Certain aspects of the subject matter herein can be implemented as a multistage plunger lift system. The system includes a lower production tubing segment that is positioned in the wellbore and that has a lower production tubing inner diameter. An upper production tubing segment is positioned in the wellbore uphole of the lower production tubing segment. The upper production tubing segment has an upper production tubing inner diameter greater than the lower production tubing inner diameter. A tapered shoulder segment connects an upper end of the lower production tubing segment with a lower end of the upper production tubing segment. The system further includes a lower traveling plunger configured to travel within the lower production tubing segment and sized to fit within the lower production tubing inner diameter and an upper traveling plunger configured to travel within the upper production tubing segment and sized to fit within the upper production tubing inner diameter. A plunger lift tool is positioned within the upper production tubing segment proximate to the tapered shoulder segment and between the upper traveling plunger and the lower traveling plunger. The plunger lift tool includes a main body that includes a top end and a bottom end, a fluid passageway within the main body, and a one-way valve configured to allow fluid to flow in an uphole direction through the main body. The plunger lift tool also includes a plunger receptacle sleeve at the bottom end. The plunger receptacle sleeve is configured to receive the lower traveling plunger and includes one or more vents configured to allow fluids flowing from the lower production tubing segment to flow around the lower traveling plunger when the lower traveling plunger is received within the plunger receptacle sleeve.

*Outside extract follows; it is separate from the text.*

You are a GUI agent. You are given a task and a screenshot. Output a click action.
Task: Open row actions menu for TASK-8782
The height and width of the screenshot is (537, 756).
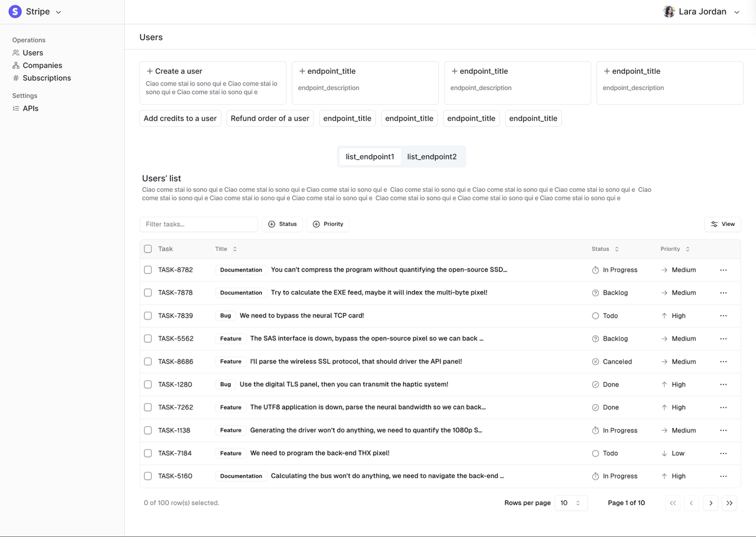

An aspect combinable with any of the other aspects can include the following features. An inner diameter of the plunger receptacle sleeve is the same or substantially the same as the lower production tubing inner diameter.
An aspect combinable with any of the other aspects can include the following features. The plunger receptacle sleeve is tube-shaped.
An aspect combinable with any of the other aspects can include the following features. The plunger lift tool includes a lower bumper spring positioned within the plunger receptacle sleeve and configured to cushion an impact from the lower traveling plunger and an upper bumper spring at the top end and configured to cushion an impact from an upper traveling plunger.
An aspect combinable with any of the other aspects can include the following features. The upper bumper spring has a greater outer diameter than the lower bumper spring.
An aspect combinable with any of the other aspects can include the following features. A seal element around the main body configured to sealingly engage with an inner surface of the upper production tubing segment when the seal element is set.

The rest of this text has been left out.